FranklinIs Connected

DNA’s Top Priority Is Saving Theater

DNA’s Top Priority Is Saving Theater

The Downtown Neighborhood Association (DNA) has listed saving the Franklin Cinema as its number one priority for 2007-08.

Discouraging commercial encroachment into residential areas, working closely with the Historic Zoning Commission, advocating for the Streetscape economic development project, and monitoring planning for a new City Hall are the neighborhood organization’s other top five priorities.

DNA, the neighborhood association of the original 15-block area of historic downtown Franklin, is hosting a fish fry September 8 to encourage the public to meet all of the mayoral and aldermanic candidates in the October Franklin city election, followed by a candidates forum September 13 in the Franklin City Hall board room.

The public is welcome at both events.  Admission to the 6 p.m. fish fry September 8 at the home of Joy and John Morris, 204 Third Avenue South, is $15 per person, while admission to the candidates forum 6 p.m. September 13 is free.

“Regardless of where we live in Franklin, we care deeply about your neighborhood, and we want elected representatives who will protect and improve life in that neighborhood,” said David Morris, DNA president.

“We’re hosting these two candidate events because we want to ensure that our mayor and aldermen share our passion about keeping Franklin one of the best places to live in America.”

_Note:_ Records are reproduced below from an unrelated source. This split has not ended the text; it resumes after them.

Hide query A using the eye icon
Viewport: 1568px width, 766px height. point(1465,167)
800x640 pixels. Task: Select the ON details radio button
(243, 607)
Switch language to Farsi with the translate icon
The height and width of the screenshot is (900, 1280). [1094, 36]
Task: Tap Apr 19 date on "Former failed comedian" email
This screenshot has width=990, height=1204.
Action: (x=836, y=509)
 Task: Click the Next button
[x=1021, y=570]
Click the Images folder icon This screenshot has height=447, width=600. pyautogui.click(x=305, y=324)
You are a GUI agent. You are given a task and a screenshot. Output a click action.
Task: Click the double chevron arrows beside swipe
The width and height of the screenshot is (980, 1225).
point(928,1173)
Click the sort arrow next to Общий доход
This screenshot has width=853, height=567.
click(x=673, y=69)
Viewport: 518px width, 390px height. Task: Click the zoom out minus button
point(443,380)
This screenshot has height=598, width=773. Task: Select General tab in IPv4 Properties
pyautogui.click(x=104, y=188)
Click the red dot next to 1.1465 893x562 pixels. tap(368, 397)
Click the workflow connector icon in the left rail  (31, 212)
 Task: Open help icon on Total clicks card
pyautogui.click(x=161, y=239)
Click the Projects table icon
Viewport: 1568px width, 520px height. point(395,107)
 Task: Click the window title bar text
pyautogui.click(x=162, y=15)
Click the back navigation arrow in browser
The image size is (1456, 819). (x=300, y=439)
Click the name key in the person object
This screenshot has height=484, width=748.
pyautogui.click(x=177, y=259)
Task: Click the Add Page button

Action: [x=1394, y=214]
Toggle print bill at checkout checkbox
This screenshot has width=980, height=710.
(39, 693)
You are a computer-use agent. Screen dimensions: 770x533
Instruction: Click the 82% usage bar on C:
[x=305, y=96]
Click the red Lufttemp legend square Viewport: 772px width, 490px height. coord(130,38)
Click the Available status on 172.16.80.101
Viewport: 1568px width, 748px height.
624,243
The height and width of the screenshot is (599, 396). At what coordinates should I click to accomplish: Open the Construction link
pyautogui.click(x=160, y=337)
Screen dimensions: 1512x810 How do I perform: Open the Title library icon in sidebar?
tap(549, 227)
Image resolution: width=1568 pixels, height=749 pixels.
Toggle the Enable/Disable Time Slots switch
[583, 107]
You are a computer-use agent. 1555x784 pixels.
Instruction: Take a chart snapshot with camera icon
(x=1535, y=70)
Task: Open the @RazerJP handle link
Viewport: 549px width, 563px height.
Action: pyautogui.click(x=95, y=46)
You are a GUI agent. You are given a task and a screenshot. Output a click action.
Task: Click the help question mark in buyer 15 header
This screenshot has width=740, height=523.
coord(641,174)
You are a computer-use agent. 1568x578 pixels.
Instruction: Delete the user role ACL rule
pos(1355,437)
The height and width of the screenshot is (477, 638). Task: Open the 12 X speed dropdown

“Our historic neighborhood is particularly fragile because of the delicate balance of residential, commercial, and governmental uses, but every neighborhood in Franklin, new or old, cares about preserving Franklin’s quality of life,” said Morris.

As voted on by the full DNA membership, the DNA’s 2007-08 priorities are as follows:

1.  Cinema: Continue to work closely with the Heritage Foundation and interested
individuals and businesses to encourage re-opening  of Franklin Cinema.

2.  Discourage commercial encroachment:   Discourage the further encroachment of
commercial uses into downtown neighborhood/ encourage the expansion of
residential uses downtown.

3.  Historic Zoning:   Continue to work closely with the Historic Zoning Commission
encourage appropriate renovation, infill construction, and additions downtown.

4.  Streetscape:  Continue to advocate for the ongoing funding of Streetscape.

5.  City Hall:  Continue to monitor meetings of the city Building Committee to insure
appropriate redevelopment and new construction on the City Hall site, including
appropriate temporary city headquarters.

The purpose of the DNA, which is now celebrating its tenth anniversary year, is to help residents of Franklin’s original 15-block downtown area exercise greater control over the economic, political, environmental and social forces that influence our way  of life; to promote understanding among property owners, residents, government and business interests; to foster neighborhood identity and a sense of community; to cooperate and affiliate in appropriate ways with other local, state and national organizations having compatible goals.